*TASK PROMPT*. At the line containing "Instruction: Click the", begin setting down the entries exactly, and stop only after the last line.

[Dataset entries]
○ ○ ○ ○

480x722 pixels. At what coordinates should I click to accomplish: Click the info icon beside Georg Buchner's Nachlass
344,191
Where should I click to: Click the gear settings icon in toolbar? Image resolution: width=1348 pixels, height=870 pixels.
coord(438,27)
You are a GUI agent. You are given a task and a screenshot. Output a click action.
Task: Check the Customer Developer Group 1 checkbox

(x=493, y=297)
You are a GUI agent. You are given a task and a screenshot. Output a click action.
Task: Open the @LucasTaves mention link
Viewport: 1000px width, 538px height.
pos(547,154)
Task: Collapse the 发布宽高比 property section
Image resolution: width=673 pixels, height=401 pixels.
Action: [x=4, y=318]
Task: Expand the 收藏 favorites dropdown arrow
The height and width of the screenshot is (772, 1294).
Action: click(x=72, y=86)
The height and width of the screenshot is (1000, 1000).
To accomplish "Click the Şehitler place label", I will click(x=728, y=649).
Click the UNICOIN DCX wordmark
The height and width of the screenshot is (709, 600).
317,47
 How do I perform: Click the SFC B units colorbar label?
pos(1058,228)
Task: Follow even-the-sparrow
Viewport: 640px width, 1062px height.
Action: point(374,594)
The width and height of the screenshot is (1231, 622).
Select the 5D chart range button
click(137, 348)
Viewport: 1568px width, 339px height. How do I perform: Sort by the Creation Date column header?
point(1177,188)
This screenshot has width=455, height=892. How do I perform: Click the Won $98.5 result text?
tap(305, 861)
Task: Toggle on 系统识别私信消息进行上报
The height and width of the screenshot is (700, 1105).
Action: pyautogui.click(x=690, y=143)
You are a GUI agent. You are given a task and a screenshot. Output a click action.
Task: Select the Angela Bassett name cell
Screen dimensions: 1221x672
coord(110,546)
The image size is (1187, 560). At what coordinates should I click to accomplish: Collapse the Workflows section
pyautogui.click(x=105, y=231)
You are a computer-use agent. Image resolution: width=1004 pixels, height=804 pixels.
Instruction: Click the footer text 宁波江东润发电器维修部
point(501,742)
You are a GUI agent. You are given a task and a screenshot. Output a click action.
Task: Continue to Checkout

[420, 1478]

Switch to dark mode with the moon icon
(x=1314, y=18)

○ ○ ○ ○

*TASK SOLUTION*.
Instruction: Click the footer text 宁波江东润发电器维修部
point(501,742)
You are a GUI agent. You are given a task and a screenshot. Output a click action.
Task: Continue to Checkout

[420, 1478]

Switch to dark mode with the moon icon
(x=1314, y=18)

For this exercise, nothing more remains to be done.